Minnesota Department of Health Commissioner Jan Malcolm said Tuesday that they are seeing a shift out of that first phase of vaccination marked by high demand, low vaccine supply and narrowed eligibility groups. More than 2,590,000 Minnesotans have started receiving the vaccine. For those that haven’t, Malcolm says the state will switch to smaller-scale, tailored vaccine opportunities that are closer-to-home and more convenient.

“We need to reach those folks and make it more convenient for them,” Malcolm said. “Folks who are working as opposed to retired, or for all kinds of reasons, just needing more convenience for the vaccine to be closer to where they are, whether that’s in the context of where they work or where they live or at events that they may be already at.”

Some of those venues could be health clinics, where people could get their COVID-19 vaccine while also being seen for their annual checkup or another routine exam. This new effort could also include vaccination opportunities at events like county fairs or sports games, Malcolm suggested — places where those folks would already be regardless if the vaccine were being offered.

These community-customized, smaller vaccination events will take more effort and resources, Malcolm said.

“There are resources we can kind of reallocate from the current phase of the current delivery models for vaccine into some of these newer models,” Malcolm said. “We’ve given a lot of resources to community partners to help with identifying opportunities, organizing people and building enthusiasm and receptivity to community clinics.”

As a result of this shift in getting vaccines into arms, Ehresmann says successes will be “harder to come by” in the next phase, as vaccine administration will likely move more slowly in the future than it did in March and April.

“Anytime we now move up by a percentage point in terms of Minnesotans who are vaccinated, that’s a big deal because the work to reach people is necessarily going to be a bit harder in this stage,” Ehresmann said.

As far as people who still need to be reached for vaccination, younger teens may soon be part of that group. The Associated Press reports that upon review of Pfizer’s clinical trial data, the FDA could soon extend Pfizer’s COVID-19 vaccine eligibility to include youth as young as 12 years old. Right now, only people 16 and older can receive that vaccine, and the lower age limit for the Moderna and Johnson & Johnson vaccines is 18.

• [Work task] Can you rewrite the paragraph of the vaccine article that begins "As far as people who still need to be reached" as a short bulleted list that keeps its main facts? You won't need the entries that come next.

• [Data to examine]
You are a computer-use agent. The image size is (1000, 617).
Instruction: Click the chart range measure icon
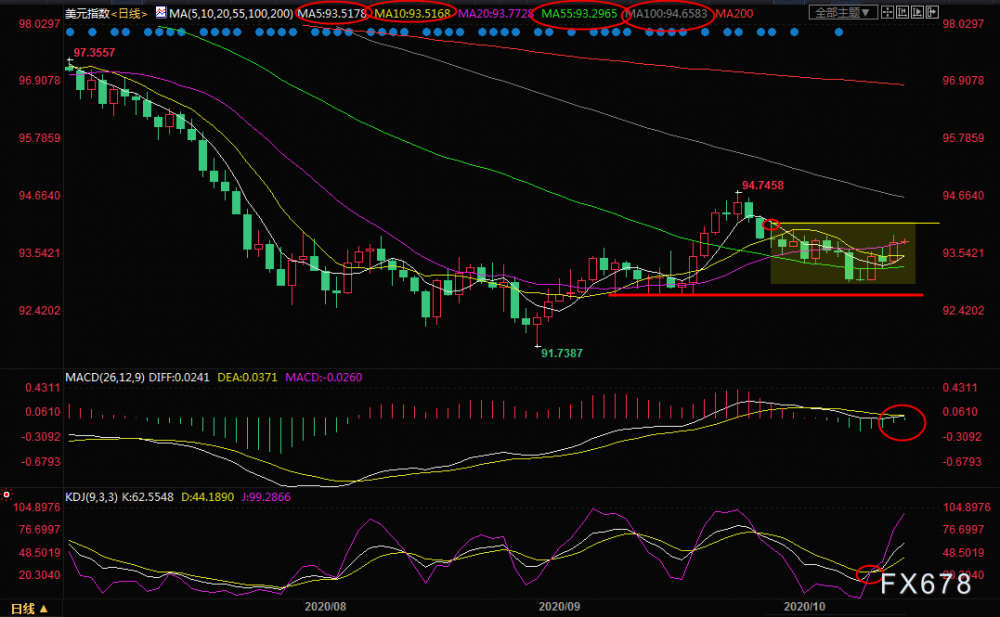(x=902, y=12)
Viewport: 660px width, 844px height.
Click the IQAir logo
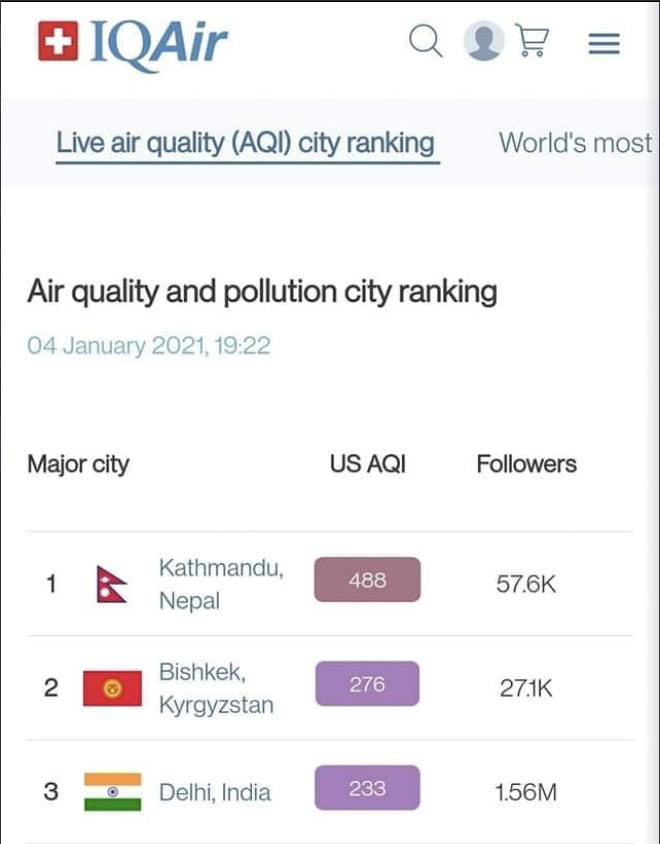click(133, 43)
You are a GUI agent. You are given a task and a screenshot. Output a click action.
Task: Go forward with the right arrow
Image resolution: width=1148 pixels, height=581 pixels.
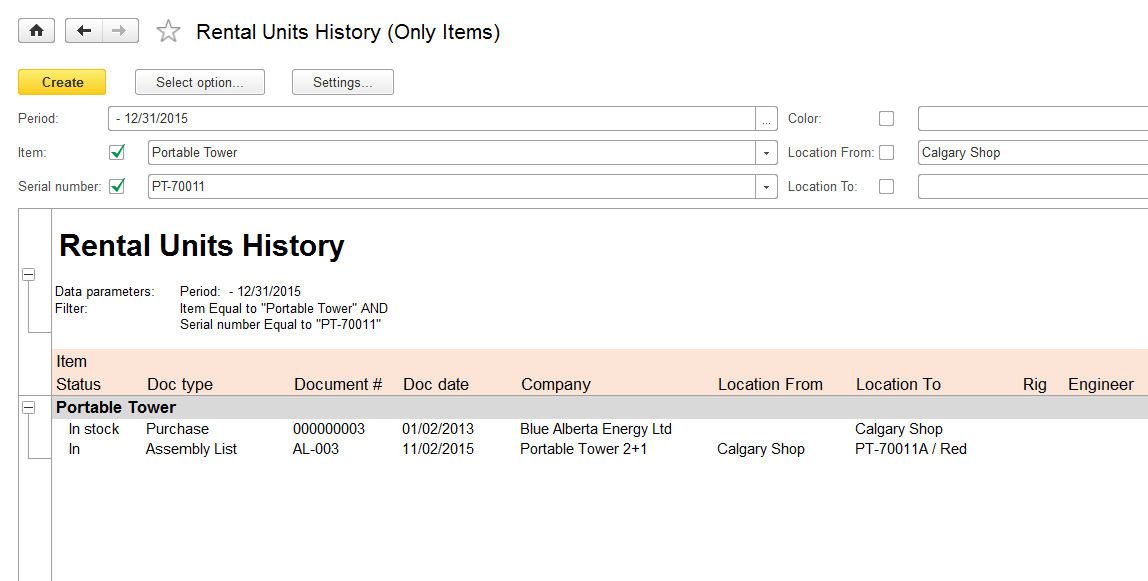coord(119,31)

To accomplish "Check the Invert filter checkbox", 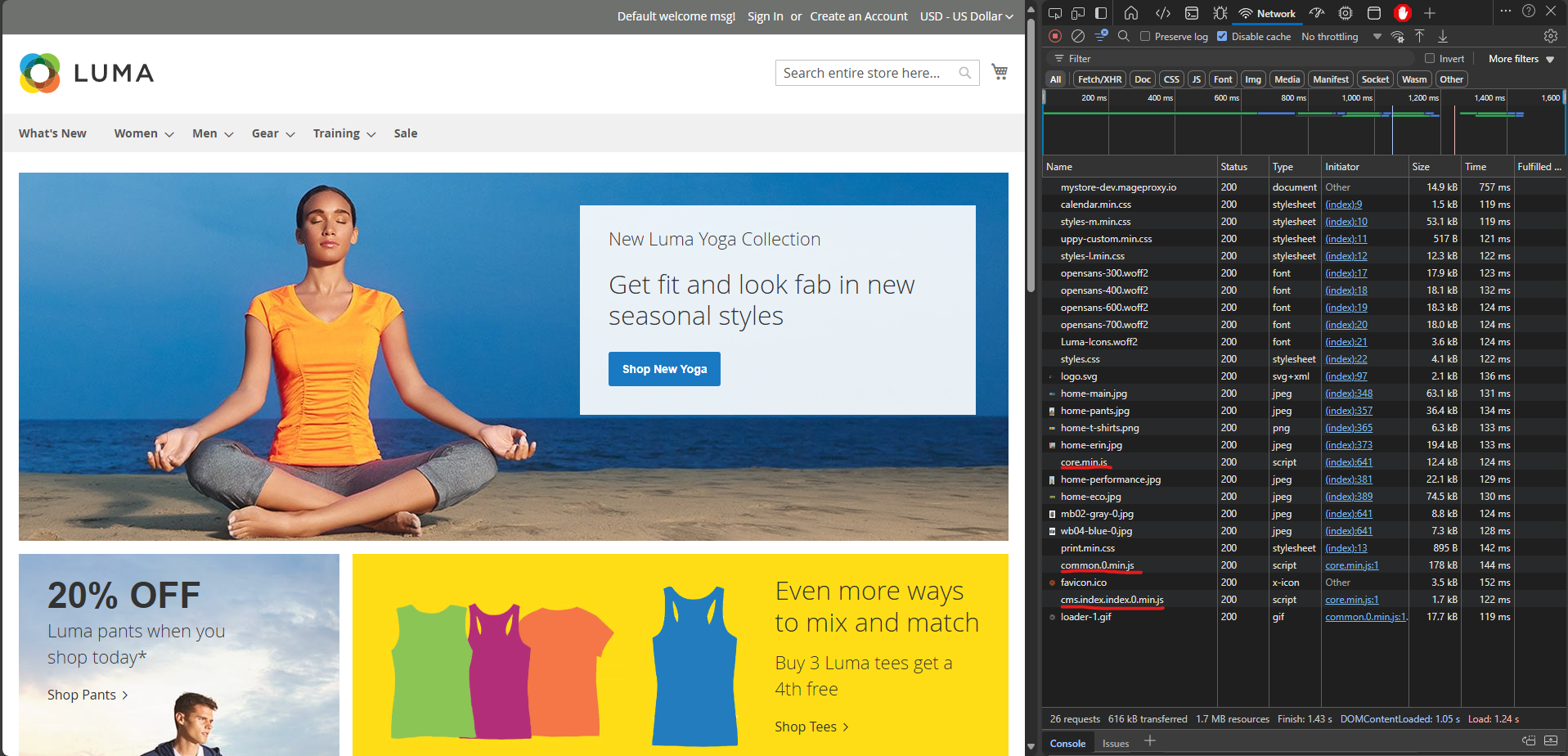I will point(1430,58).
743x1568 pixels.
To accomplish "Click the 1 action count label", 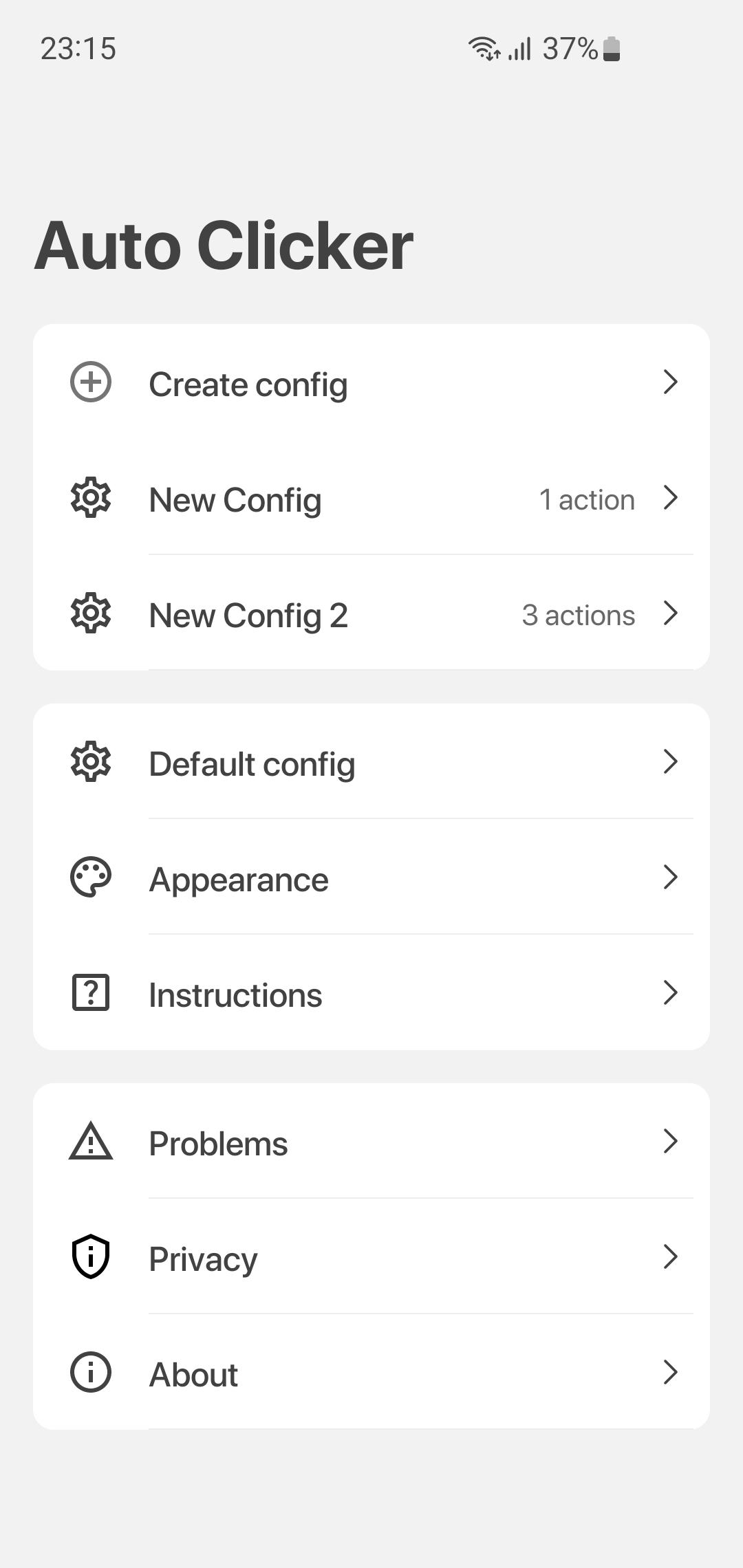I will click(587, 500).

• [Written solution]
- Younger teens may soon be among the people who still need to be reached for vaccination.
- The Associated Press reports that, after reviewing Pfizer's clinical trial data, the FDA could soon extend eligibility for Pfizer's COVID-19 vaccine to youth as young as 12.
- Right now, only people 16 and older can receive the Pfizer vaccine.
- The lower age limit for the Moderna and Johnson & Johnson vaccines is 18.